Saved data entries:
____

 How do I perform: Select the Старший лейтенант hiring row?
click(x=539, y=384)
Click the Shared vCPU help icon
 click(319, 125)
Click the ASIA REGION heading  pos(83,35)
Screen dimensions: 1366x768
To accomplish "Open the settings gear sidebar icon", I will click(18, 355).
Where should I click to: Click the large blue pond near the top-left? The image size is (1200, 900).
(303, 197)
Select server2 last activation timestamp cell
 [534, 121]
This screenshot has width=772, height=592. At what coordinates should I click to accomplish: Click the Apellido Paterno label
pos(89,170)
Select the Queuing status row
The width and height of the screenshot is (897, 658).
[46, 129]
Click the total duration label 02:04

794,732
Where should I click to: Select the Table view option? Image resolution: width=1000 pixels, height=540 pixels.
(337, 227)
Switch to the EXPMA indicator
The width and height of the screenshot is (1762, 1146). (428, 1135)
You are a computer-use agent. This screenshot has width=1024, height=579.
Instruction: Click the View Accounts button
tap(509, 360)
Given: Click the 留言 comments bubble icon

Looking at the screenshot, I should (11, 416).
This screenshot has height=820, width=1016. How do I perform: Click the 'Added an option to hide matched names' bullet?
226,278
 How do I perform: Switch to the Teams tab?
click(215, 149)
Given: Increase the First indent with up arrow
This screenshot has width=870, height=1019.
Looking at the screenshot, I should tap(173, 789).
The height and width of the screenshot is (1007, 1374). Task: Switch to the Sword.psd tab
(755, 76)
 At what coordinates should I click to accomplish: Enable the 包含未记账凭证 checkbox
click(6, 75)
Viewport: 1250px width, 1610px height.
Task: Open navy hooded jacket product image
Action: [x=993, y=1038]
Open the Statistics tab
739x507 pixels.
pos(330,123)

____

Exercise details —
All the lines above should be written out once more, exactly.

Exercise solution —
 How do I perform: Select the Старший лейтенант hiring row?
click(x=539, y=384)
Click the Shared vCPU help icon
 click(319, 125)
Click the ASIA REGION heading  pos(83,35)
Screen dimensions: 1366x768
To accomplish "Open the settings gear sidebar icon", I will click(18, 355).
Where should I click to: Click the large blue pond near the top-left? The image size is (1200, 900).
(303, 197)
Select server2 last activation timestamp cell
 [534, 121]
This screenshot has width=772, height=592. At what coordinates should I click to accomplish: Click the Apellido Paterno label
pos(89,170)
Select the Queuing status row
The width and height of the screenshot is (897, 658).
[46, 129]
Click the total duration label 02:04

794,732
Where should I click to: Select the Table view option? Image resolution: width=1000 pixels, height=540 pixels.
(337, 227)
Switch to the EXPMA indicator
The width and height of the screenshot is (1762, 1146). (428, 1135)
You are a computer-use agent. This screenshot has width=1024, height=579.
Instruction: Click the View Accounts button
tap(509, 360)
Given: Click the 留言 comments bubble icon

Looking at the screenshot, I should (11, 416).
This screenshot has height=820, width=1016. How do I perform: Click the 'Added an option to hide matched names' bullet?
226,278
 How do I perform: Switch to the Teams tab?
click(215, 149)
Given: Increase the First indent with up arrow
This screenshot has width=870, height=1019.
Looking at the screenshot, I should tap(173, 789).
The height and width of the screenshot is (1007, 1374). Task: Switch to the Sword.psd tab
(755, 76)
 At what coordinates should I click to accomplish: Enable the 包含未记账凭证 checkbox
click(6, 75)
Viewport: 1250px width, 1610px height.
Task: Open navy hooded jacket product image
Action: [x=993, y=1038]
Open the Statistics tab
739x507 pixels.
pos(330,123)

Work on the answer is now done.